== Segment start ==
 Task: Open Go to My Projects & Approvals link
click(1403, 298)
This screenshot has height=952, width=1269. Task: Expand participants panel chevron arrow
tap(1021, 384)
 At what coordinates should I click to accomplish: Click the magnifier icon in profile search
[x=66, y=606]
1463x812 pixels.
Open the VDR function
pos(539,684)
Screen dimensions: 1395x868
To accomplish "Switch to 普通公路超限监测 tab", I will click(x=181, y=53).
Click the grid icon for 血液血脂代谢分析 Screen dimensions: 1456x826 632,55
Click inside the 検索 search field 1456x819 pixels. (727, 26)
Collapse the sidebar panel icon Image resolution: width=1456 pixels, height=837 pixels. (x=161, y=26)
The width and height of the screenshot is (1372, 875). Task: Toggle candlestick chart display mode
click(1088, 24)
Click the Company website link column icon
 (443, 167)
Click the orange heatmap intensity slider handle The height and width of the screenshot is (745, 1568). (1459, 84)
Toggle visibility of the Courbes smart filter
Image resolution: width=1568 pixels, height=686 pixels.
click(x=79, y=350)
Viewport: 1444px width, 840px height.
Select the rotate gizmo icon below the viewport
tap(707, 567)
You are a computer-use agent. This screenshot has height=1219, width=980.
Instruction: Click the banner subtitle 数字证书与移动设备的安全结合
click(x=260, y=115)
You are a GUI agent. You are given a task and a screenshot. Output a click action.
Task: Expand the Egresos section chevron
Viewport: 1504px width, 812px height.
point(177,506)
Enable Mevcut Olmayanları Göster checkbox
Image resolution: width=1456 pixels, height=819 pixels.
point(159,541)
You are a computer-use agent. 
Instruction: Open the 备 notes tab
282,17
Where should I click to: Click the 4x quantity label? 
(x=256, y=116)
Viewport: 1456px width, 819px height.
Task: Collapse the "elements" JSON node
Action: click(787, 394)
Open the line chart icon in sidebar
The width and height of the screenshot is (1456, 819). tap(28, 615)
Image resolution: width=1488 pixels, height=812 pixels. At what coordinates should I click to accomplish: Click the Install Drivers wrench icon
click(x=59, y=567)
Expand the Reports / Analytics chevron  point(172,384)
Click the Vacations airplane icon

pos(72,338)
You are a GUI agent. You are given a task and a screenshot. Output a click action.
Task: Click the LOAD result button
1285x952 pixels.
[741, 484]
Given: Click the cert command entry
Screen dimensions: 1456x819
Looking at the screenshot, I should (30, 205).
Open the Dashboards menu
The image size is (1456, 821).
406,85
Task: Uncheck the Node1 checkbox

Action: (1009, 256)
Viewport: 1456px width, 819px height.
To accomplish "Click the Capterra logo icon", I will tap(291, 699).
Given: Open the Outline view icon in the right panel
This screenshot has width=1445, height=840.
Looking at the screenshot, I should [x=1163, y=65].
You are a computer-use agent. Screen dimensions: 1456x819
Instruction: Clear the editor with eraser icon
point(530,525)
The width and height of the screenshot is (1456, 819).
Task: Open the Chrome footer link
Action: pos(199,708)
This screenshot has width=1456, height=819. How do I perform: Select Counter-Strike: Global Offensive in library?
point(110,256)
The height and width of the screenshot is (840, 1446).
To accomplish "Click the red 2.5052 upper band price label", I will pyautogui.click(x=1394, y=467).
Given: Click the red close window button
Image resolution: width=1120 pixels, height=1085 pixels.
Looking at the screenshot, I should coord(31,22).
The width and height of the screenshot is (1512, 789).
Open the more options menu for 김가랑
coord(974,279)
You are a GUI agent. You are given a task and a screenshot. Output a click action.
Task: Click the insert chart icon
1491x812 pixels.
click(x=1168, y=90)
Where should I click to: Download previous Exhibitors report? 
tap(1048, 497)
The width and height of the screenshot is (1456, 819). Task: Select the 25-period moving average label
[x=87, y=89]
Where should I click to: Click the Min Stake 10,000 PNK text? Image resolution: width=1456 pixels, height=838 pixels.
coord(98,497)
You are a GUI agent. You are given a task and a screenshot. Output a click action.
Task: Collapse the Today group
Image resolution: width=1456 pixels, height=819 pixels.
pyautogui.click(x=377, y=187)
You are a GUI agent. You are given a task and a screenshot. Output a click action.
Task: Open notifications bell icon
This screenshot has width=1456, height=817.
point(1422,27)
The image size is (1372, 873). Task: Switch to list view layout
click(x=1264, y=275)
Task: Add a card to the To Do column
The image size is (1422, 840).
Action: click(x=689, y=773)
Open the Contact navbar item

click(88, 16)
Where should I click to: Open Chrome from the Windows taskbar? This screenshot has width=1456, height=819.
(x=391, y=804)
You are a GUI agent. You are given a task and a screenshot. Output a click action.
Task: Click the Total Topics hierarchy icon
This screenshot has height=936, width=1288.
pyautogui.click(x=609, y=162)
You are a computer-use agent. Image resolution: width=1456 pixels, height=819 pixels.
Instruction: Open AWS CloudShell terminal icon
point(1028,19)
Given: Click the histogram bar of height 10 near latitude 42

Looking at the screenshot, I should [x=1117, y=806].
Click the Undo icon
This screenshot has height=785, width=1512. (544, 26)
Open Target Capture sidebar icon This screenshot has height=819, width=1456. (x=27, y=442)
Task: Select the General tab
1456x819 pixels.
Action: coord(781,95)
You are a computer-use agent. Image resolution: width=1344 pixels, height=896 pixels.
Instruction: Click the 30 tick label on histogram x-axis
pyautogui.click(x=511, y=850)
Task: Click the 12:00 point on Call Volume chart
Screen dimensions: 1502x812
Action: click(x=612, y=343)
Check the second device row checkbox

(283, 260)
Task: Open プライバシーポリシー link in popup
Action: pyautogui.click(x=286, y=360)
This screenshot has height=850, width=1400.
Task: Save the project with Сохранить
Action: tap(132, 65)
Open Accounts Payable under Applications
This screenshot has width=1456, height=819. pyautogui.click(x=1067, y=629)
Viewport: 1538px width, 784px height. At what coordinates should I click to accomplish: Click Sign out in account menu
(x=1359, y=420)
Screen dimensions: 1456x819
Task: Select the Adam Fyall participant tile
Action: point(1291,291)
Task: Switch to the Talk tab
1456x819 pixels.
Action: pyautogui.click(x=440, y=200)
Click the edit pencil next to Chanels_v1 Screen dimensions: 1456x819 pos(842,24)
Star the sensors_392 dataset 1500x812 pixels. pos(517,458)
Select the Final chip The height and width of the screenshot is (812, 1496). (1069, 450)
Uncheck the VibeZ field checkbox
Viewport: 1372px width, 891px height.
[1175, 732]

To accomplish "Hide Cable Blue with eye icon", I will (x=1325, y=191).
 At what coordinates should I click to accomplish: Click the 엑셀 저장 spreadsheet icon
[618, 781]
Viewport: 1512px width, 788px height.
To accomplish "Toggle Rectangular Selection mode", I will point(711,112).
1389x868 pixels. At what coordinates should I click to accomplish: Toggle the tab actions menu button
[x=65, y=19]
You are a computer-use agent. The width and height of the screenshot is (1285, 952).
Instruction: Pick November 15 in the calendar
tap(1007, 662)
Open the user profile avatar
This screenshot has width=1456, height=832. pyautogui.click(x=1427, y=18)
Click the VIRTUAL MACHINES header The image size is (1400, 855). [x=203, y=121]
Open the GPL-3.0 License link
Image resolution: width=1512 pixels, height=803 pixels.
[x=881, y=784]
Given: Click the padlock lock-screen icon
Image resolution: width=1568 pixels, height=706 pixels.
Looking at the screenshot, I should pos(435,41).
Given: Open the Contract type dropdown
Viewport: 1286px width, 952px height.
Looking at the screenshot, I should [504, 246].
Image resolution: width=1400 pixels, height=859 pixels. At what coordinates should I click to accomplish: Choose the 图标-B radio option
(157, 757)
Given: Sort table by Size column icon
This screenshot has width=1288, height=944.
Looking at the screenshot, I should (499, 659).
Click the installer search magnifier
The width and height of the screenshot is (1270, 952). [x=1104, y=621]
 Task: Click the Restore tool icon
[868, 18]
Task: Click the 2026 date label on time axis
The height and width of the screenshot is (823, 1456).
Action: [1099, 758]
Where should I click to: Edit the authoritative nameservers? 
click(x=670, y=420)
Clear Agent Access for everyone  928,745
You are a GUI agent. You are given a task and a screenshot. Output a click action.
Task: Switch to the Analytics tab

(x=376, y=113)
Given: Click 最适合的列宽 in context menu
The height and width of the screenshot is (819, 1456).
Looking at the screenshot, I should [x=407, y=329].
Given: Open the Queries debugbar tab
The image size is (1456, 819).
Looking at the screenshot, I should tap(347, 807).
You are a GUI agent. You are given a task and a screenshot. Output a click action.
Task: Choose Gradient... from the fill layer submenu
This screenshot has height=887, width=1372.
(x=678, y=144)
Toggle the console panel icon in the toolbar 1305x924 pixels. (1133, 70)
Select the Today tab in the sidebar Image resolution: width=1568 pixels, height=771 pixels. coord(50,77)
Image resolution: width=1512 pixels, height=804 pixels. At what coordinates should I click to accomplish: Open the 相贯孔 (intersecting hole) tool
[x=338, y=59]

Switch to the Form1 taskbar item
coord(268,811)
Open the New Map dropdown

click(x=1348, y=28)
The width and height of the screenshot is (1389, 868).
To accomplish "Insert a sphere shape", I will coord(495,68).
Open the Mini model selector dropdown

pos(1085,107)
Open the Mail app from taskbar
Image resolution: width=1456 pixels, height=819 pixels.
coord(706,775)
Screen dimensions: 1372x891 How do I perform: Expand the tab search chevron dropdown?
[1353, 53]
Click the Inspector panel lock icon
== Segment end ==
> [ASSIGNED TASK]: Only the number is required: state how many lines of the entries hold the word "lock".

> [RESPONSE TO THIS TASK]: 2